“Do more with less” is the mantra of every nonprofit. But for Nicasa, which had been providing high-quality substance abuse prevention and treatment services in Lake County for nearly 50 years, the mantra just wasn’t enough.
State and federal funding—long the bedrock of the agency’s sustainability plan—was steadily decreasing. Finding mental health counseling for the estimated 20 to 50 percent of clients who need it was becoming increasingly difficult. Yet providing that counseling at Nicasa would be expensive, requiring new staff and training. And while reimbursement by public or private insurance would mean new revenues, it would also demand new accreditation and a new electronic health records system, not to mention new computers and in-house IT expertise.
“As an agency, we were working hard at lots and lots of things, but it felt like we were chasing our tails,” says Nicasa CEO Bruce Johnson. “I thought, ‘I need help. I can’t do this alone.’”
Ironically, the first help to arrive was an invitation from the Healthcare Foundation to do a little more work: complete a self-assessment of everything from leadership and operations to fund development planning. The exercise pointed to two priority areas, diversification of funding and board governance.
“I’ve got a fabulous board—very intelligent, diverse people, with lots of experience and a tremendous skill set—but I wasn’t using them effectively,” says Johnson.
With a grant from the Foundation, Johnson began by tackling fund development, hiring a consultant to help hammer out a strategic plan for decreasing Nicasa’s reliance on public money. And with a 9-month training/workshop called Double Boost, offered by the Donor’s Forum and the Foundation, Johnson and three key board members—president Jan Zobus, Valery Gallagher, and Ali O’Brien—set out to remake and recharge the energies of a neglected resource: the Nicasa board of directors.
“Double Boost was fantastic,” says O’Brien, who now chairs the resource development committee, one of three newly formed functional committees. (Fellow Double Booster Valery Gallagher chairs another, the board governance committee.)
“In the larger group of organizations, we’d discuss best practices for nonprofits on specific topics, like fundraising and governance. And in between, we had organizational coaching sessions, specific to us. Melissa Davis, who ran the sessions, would say, ‘Okay, Nicasa is at point A. How are you going to get to point B? Let’s talk about the theory and how you’re actually going to apply it.’”
For his part, Johnson made sure that what they were learning at Double Boost made it back to the entire board and got implemented, ASAP. “I give my board a lot of credit,” he says. “It’s moving quantum leaps ahead.” Those leaps include adopting a new governance structure, forming those functional committees, and passing a board giving statement along with new bylaws, including term limits.
“The culture of the board has changed,” Johnson says, “I feel like they are more available to me, that I can count on even more of their time and attention.

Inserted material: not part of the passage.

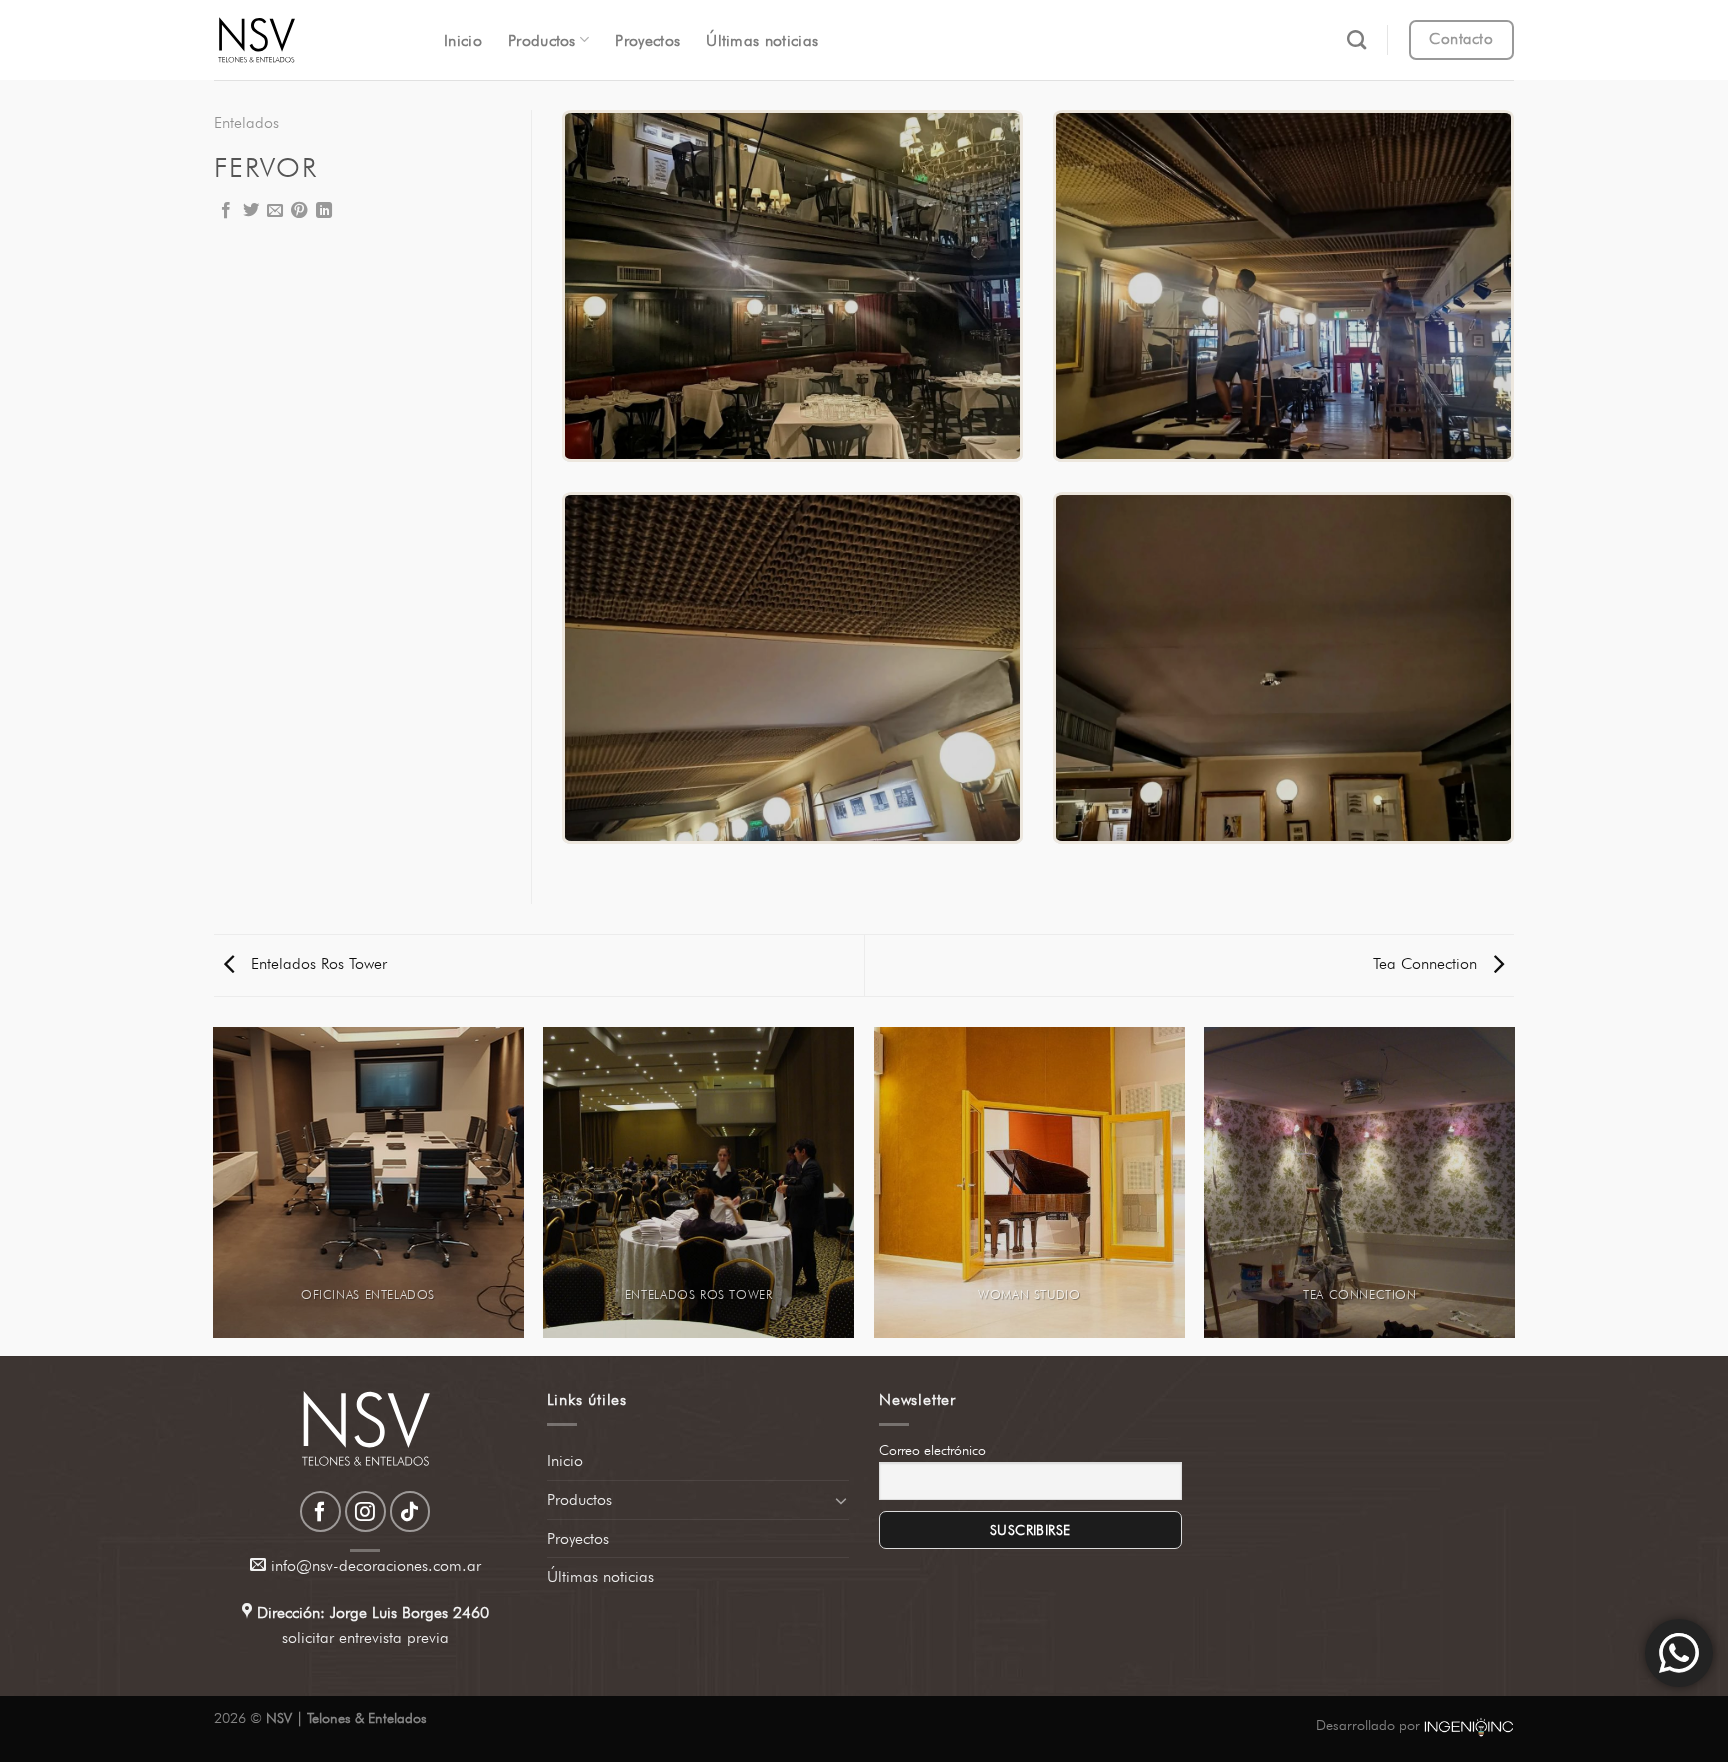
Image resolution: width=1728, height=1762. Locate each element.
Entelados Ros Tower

I can go to them and get their expertise. They help me look at the bigger picture and see possible solutions.”
The board’s role has changed, as well, which has been paving the way for the agency to provide more and better care in the community. Board members have begun laying the groundwork for more effective fundraising, holding informational events in their homes and using their personal and professional networks to increase the agency’s visibility county wide. And after weighing the risks and potential benefits, the board approved an expansion of Nicasa’s portfolio of services.
In September 2013, with start-up funding from the Healthcare Foundation, the agency began offering that much needed mental health counseling to its clients. The following year, it began accepting outside referrals for those services, effectively doubling the number of affordable counseling options that exist in an area with high need and extremely limited resources. As of March 2014, Nicasa’s mental health counseling team had seen 78 clients. New data-tracking software is online, and accreditation is in the works.
“Making resource and expenditure decisions about an uncertain future isn’t easy,” says O’Brien. “But what’s great about this board now is that everyone seems to grasp their obligation to be informed and involved, whether it’s to ensure the financial health of the organization or to take on a challenging decision.
“It’s been a seismic shift. People were hungry to make a difference, and we hadn’t felt that collectively as a board before.”